Materials & Methods: In the current study, 174 clinical isolates of MRSA were obtained from different clinical specimens, including blood, sputum, trachea, brunch, pleura, urine, wound, and catheter. Antibiotic resistance of erythromycin, clindamycin, ciprofloxacin, gentamicin, cefazolin, rifampicin, doxycycline, cotrimoxazole and vancomycin was determined using Kirby-Bauer disk diffusion test method according to the CLSI guidelines. The presence of MRSA was confirmed using oxacillin and cefoxitin anti biotic disc diffusion.
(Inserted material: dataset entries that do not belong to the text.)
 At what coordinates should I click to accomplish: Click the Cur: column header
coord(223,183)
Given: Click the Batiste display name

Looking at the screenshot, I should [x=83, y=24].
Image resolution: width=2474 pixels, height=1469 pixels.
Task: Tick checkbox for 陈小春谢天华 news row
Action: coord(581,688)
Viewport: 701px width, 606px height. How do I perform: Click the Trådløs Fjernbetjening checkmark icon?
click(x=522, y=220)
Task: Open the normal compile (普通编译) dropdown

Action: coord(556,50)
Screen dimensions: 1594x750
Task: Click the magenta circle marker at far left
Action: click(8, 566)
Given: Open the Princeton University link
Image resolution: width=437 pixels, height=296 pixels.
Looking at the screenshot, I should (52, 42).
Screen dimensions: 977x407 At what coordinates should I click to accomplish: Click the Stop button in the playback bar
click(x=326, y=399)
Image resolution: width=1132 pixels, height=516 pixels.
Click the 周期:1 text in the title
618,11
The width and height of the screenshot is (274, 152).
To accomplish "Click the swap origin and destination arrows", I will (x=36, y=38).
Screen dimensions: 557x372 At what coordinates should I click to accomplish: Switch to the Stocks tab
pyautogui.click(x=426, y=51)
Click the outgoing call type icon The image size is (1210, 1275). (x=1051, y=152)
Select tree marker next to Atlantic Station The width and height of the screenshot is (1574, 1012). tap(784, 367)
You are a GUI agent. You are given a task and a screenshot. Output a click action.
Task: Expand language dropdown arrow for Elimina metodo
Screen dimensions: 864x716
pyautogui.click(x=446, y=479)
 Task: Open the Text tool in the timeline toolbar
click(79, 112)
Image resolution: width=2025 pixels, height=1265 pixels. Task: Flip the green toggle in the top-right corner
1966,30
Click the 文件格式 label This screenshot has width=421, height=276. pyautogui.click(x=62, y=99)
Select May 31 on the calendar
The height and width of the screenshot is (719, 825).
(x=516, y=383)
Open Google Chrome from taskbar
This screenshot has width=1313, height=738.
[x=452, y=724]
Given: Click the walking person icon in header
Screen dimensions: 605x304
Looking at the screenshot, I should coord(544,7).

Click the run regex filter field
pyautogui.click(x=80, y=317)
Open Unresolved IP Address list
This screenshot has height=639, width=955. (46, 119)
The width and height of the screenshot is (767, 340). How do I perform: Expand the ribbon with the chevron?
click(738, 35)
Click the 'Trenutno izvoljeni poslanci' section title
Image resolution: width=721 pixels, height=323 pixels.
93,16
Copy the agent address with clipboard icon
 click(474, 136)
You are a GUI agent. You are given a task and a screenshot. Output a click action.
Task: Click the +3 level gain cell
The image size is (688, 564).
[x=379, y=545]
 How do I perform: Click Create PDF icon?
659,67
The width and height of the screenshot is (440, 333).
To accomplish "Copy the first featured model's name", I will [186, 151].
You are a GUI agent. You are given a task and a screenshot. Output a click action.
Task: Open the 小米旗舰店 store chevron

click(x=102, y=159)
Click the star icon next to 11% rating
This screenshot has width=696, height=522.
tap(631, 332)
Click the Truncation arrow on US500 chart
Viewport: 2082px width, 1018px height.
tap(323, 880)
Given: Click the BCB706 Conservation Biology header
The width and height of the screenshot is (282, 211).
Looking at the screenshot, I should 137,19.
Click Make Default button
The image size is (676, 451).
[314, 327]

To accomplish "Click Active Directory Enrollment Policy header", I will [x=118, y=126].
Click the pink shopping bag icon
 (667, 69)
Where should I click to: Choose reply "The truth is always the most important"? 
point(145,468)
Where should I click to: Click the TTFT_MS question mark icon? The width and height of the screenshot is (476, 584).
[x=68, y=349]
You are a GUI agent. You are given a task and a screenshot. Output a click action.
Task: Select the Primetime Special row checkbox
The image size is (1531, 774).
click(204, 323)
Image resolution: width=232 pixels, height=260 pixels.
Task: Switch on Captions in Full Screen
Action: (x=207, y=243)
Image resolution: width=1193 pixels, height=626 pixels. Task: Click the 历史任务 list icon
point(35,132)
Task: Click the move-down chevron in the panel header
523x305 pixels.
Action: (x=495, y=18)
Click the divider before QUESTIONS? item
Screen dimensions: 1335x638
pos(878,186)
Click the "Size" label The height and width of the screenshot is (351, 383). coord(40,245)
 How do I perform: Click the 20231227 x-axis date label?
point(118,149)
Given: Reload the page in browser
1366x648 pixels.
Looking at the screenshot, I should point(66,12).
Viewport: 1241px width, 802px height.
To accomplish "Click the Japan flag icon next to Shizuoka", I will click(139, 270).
Subsequently, DNA of MRSA isolates was investigated to detect mecA and aminoglycoside resistance aac (6΄)-Ie/aph (2˝) genes using PCR.
 
Findings: The results obtained from biogram anti-microbial susceptibility test system indicated that all of the isolates were resistant to oxacillin and cefoxitin. All of the isolates were sensitive to vancomycin and majority of them were resistant to erythromycin (84.8%). According to PCR test results, 100 and 78.3% of the isolates were positive for the mecA and aac(6′)/aph(2˝)-Ia genes, respectively.
 
Discussion & Conclusions: According to the results, the aminoglycoside resistance geneswere highly prevalent in MRSA isolates.